Wärtsilä avvia l'iter informativo contrattuale prima di dare inizio alla procedura prevista dalla legge 234 del 2021 a Trieste

"Wärtsilä Italia S.p.a., a seguito dell'esito negativo dell'incontro tenutosi ieri presso la sede del
Ministero delle Imprese e del Made in Italy, avvierà l’iter informativo, prima di iniziare la procedura
di cui alla legge 234/2021, come previsto dagli articoli 9 e 9-bis del Contratto Collettivo Nazionale
di Lavoro (CCNL), invitando le organizzazioni sindacali a discutere della situazione, delle
motivazioni della decisione e dell'impatto stimato sui dipendenti.
Durante l'intero periodo dell’informativa e della procedura di cui alla legge 234/2021 Wärtsilä
Italia S.p.a è tenuta a pagare integralmente gli stipendi ai dipendenti coinvolti in questo processo
e continuerà a sostenere attivamente il processo di reindustrializzazione e a cercare altre
alternative ai licenziamenti come parte del piano di mitigazione previsto dalla normativa vigente.
Lo scopo dell'incontro con i rappresentanti del Ministero, della Regione Friuli Venezia Giulia e
delle Organizzazioni Sindacali era quello di esaminare le proposte di proroga dell'accordo
precedente, che terminava lo scorso dicembre 2023, con le condizioni che avrebbero consentito
la proroga e definito un chiaro percorso futuro. Ma le parti non sono riuscite a trovare un accordo
sulla formulazione delle condizioni che avrebbero consentito a Wärtsilä Italia S.p.a. di prorogare
l'accordo.
Inoltre, Wärtsilä Italia S.p.a. ha ribadito la propria fiducia nel potenziale di reindustrializzazione di
Trieste e ha rafforzato le azioni intraprese per fornire accesso e informazioni rilevanti a tutte le
parti interessate. Negli ultimi 16 mesi ci sono state diverse aziende interessate.

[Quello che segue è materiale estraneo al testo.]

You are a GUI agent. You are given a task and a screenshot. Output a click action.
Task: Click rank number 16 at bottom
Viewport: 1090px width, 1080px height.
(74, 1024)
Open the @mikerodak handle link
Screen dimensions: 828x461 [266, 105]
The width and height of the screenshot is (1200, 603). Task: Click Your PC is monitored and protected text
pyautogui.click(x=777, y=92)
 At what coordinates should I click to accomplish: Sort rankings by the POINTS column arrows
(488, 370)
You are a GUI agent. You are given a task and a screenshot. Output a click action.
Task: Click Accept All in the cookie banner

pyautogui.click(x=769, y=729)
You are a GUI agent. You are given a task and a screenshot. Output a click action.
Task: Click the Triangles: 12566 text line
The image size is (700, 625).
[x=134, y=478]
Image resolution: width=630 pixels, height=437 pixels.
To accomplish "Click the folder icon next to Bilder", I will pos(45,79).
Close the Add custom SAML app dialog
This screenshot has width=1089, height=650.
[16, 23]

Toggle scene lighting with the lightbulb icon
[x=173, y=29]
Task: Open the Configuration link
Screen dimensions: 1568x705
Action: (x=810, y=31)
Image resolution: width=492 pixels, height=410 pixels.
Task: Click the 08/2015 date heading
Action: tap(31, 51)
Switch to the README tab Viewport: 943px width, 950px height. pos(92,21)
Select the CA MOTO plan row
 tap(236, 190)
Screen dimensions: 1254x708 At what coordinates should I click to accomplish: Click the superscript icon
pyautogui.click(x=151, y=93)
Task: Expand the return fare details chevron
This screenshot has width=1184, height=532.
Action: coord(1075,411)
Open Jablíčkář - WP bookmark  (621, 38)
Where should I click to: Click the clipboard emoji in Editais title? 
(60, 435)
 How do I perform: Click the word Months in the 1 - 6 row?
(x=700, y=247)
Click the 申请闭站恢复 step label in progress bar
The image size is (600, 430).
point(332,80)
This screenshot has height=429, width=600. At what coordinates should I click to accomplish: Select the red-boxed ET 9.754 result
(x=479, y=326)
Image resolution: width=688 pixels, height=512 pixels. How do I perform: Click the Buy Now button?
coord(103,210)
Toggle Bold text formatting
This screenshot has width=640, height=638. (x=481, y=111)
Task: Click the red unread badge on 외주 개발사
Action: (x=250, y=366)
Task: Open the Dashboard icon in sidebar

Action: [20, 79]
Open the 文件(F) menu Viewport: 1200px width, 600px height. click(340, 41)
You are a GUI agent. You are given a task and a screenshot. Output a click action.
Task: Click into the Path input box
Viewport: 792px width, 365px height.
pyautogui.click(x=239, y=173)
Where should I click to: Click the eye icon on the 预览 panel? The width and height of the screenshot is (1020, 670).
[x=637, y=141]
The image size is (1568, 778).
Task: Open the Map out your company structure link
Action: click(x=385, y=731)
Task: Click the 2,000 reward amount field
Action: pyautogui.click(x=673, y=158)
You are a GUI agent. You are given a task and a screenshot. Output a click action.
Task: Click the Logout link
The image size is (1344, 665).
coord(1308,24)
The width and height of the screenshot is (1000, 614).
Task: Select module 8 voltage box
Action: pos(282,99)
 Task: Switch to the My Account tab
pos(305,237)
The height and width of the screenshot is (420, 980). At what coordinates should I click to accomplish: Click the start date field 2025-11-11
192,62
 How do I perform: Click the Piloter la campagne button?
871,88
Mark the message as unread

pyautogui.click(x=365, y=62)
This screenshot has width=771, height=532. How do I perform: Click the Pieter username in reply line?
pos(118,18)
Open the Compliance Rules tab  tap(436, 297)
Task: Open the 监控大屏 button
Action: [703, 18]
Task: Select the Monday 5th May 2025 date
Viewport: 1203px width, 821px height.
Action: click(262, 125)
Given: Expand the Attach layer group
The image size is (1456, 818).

Nonostante gli
sforzi attivi di Wärtsilä Italia S.p.a in questo periodo per supportare tutti i processi di valutazione,
tutte le aziende interessate hanno concluso il processo già nella fase di valutazione.
Wärtsilä ha annunciato l'intenzione di chiudere le attività produttive a Trieste nel luglio 2022.
L'ultimo motore è stato terminato e spedito nell'agosto 2023 e i dipendenti sono stati collocati in
cassa integrazione tramite il contratto di solidarietà in media per il 70% delle ore lavorabili dal
mese di agosto 2023.
Trieste e l'Italia rimarranno sedi importanti per le attività di ricerca e sviluppo, vendita, sourcing,
services, project management e formazione di Wärtsilä Italia S.p.a."